Multi-Table Update in MySQL


I think one thing I love about web development is that I'm always learning something new! Even with my database skills, just when I think I “know it all” (HA HA HA), I learn some new trick! This week, I had to write some scripts to move some data around for a site as the upgrade will include a DB change. Basically we were using a field, position ID, as a foreign key in a large number of tables, but now we need to use a unit ID, so we have to retroactively add the unit ID to the referring tables.

Normally, you'd have to write out code to pull the new/old IDs, then loop through the tables and do a huge batch of update statements:

<cfset tablesToAddTo = "plans,reports,archive_plans,archive_reports,plans_to_teammembers,archive_plans_to_teammembers,reports_to_participants,archive_reports_to_participants" />

<cfquery name="qUnitIDs" datasource="#dsn#" cachedwithin="#CreateTimeSpan(1,0,0,0)#">
    SELECT positionid, unitid
    FROM temp_unitpositions
    ORDER BY unitid
</cfquery>

<cfloop query="qUnitIDs">
    <cfloop list="#tablesToAddTo#" index="thisTable">
        <cfquery datasource="#dsn#">
            UPDATE #thisTable#
            SET units_unitid = #unitid#
            WHERE positions_positionid = #positionid#
        </cfquery>
    </cfloop>
</cfloop>

<p>Finished setting the unit IDs in all tables</p>

This requires a crazy number of database connections, especially when we were doing this on a list of twelve tables, two of which are pushing the million record mark. It takes a long time to run (well over ten minutes if it doesn't time out) and it eats up system resources.
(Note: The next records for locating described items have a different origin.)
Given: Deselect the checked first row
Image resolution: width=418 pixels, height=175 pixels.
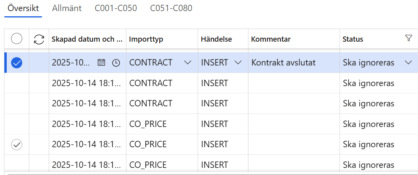Looking at the screenshot, I should tap(17, 63).

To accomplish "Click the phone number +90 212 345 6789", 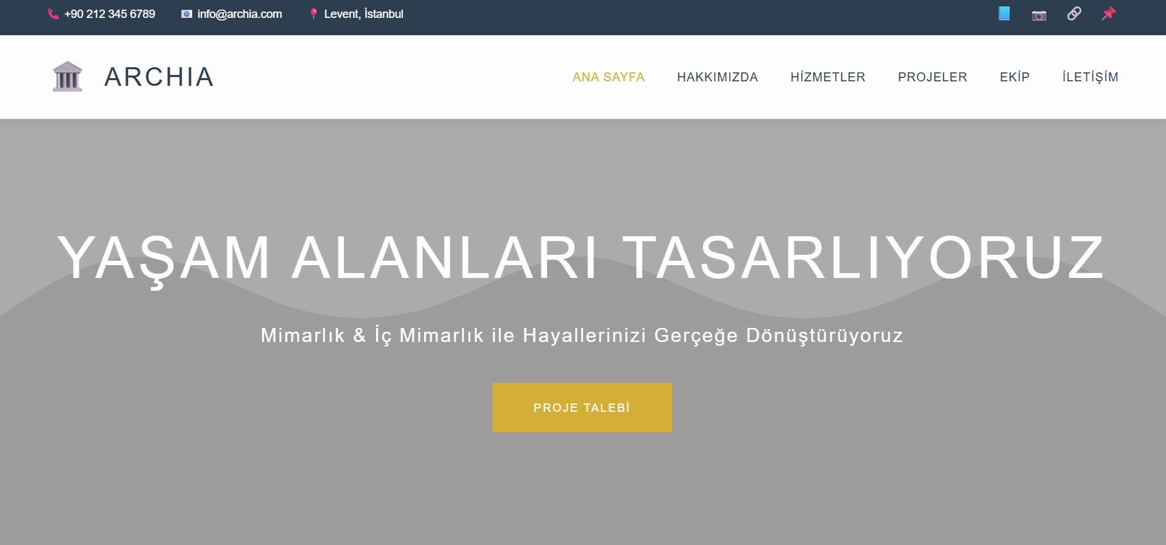I will pyautogui.click(x=110, y=14).
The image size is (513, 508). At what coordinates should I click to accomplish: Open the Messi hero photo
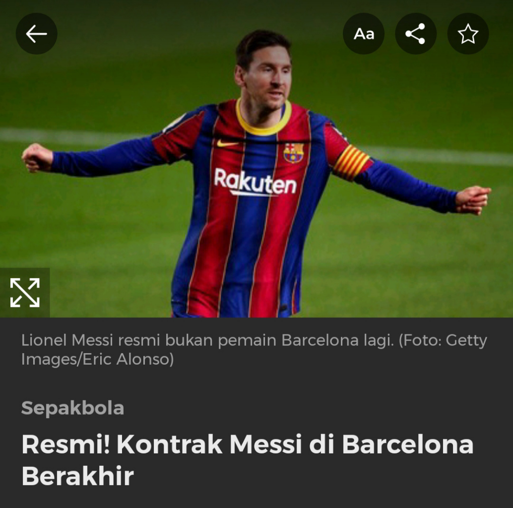click(x=257, y=159)
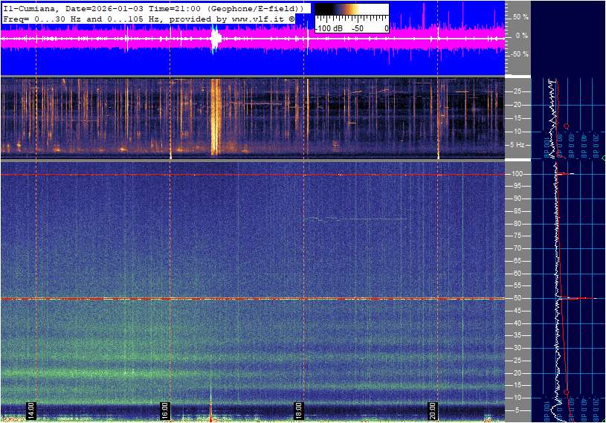Screen dimensions: 606x423
Task: Click the 0 % amplitude scale label
Action: (521, 35)
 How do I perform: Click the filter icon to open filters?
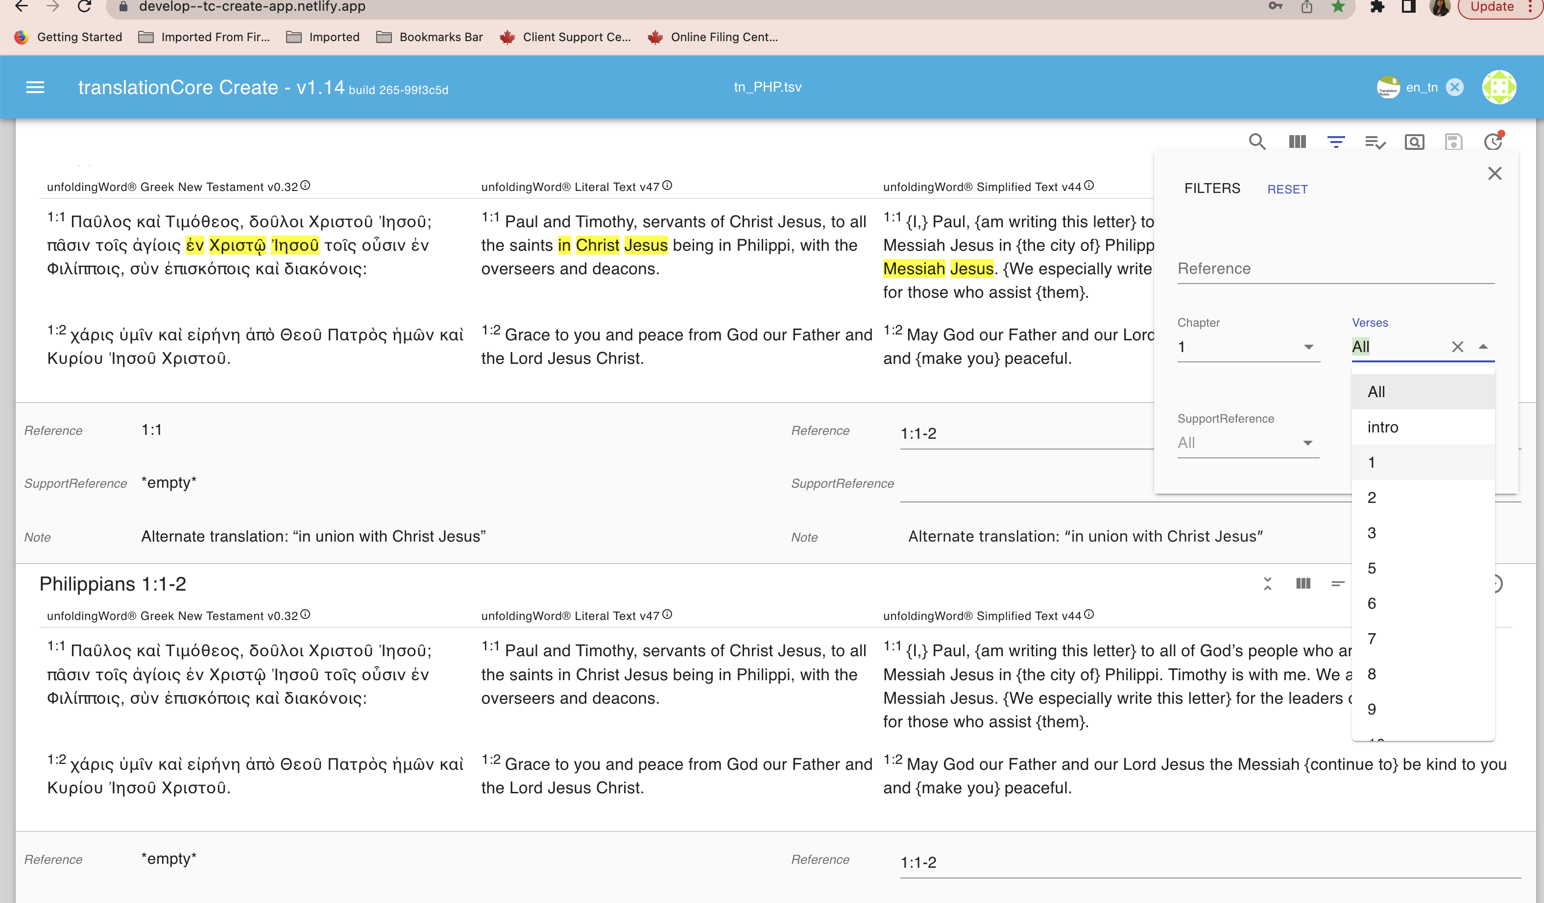1336,141
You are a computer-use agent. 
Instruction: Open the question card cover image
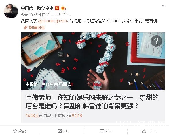pos(93,61)
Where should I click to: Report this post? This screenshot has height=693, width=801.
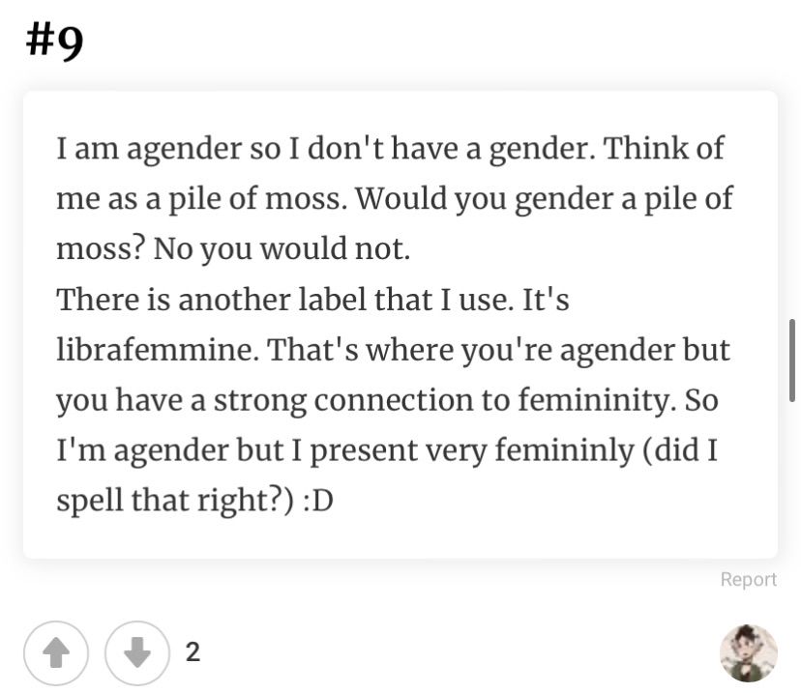tap(748, 580)
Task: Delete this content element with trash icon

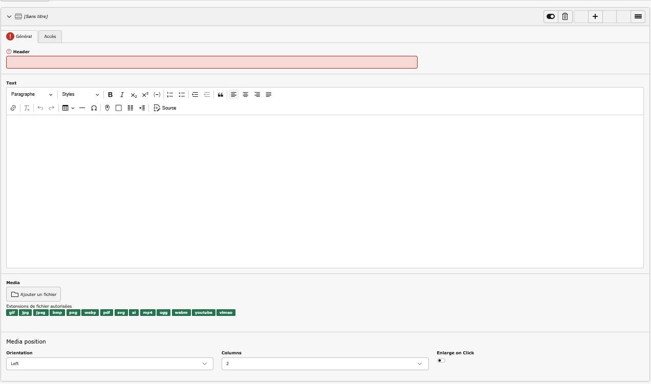Action: 565,16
But it was the way I knew how to do it….until I found myself wondering if I couldn't somehow do an update statement with a subselect for each table instead. It seemed like it would be faster if I just do something like this:

<cfset tablesToAddTo = "plans,reports,archive_plans,archive_reports,plans_to_teammembers,archive_plans_to_teammembers,reports_to_participants,archive_reports_to_participants" />

<cfloop list="#tablesToAddTo#" index="thisTable">
    <cfquery datasource="#dsn#">
        UPDATE #thisTable#
        SET units_unitid = (SELECT unitid FROM temp_unitpositions WHERE positions_positionid = #positionid#)
        WHERE positions_positionid = #positionid#
    </cfquery>
</cfloop>

Well, that didn't work, but it triggered me to head to Google, wondering if anyone else had done something similar, and that's when I learned about multi-table update statements! Freaking awesome! It took that mess above to just:

<cfset tablesToAddTo = "plans,reports,archive_plans,archive_reports,plans_to_teammembers,archive_plans_to_teammembers,reports_to_participants,archive_reports_to_participants" />

<cfoutput>
    <cfloop list="#tablesToAddTo#" index="thisTable">
        <cfquery datasource="#dsn#">
            UPDATE #thisTable#,temp_unitpositions
            SET #thisTable#.units_unitid = temp_unitpositions.unitid
            WHERE #thisTable#.positions_positionid = temp_unitpositions.positionid
        </cfquery>
       
        <cfquery name="checkCount" datasource="#dsn#">
            SELECT COUNT(*) as NumNull
            FROM #thisTable#
            WHERE units_unitid IS NULL
        </cfquery>
       
        <p>Finished setting the unit IDs in the #thisTable# table - #checkCount.NumNull# missing thier IDs</p>
    </cfloop>
</cfoutput>

Even with the added feedback on whether any records were missed and doing the full list of tables, the whole thing ran in milliseconds! It could even be run on the DB directly if you wanted to skip the ColdFusion part, which is a nice bonus.  

So far, the main places I could see this being useful are in cases like this, when I'm dealing with scripts to update content from one table with values from another to deal with a DB change.  Still, I suspect it may have much wider usage, and even if this does end up being the only time I use it, it was just what I needed at the time, saved us a lot of time and server resources both during testing and when we aunch this patch and server resources. I love finding new tools!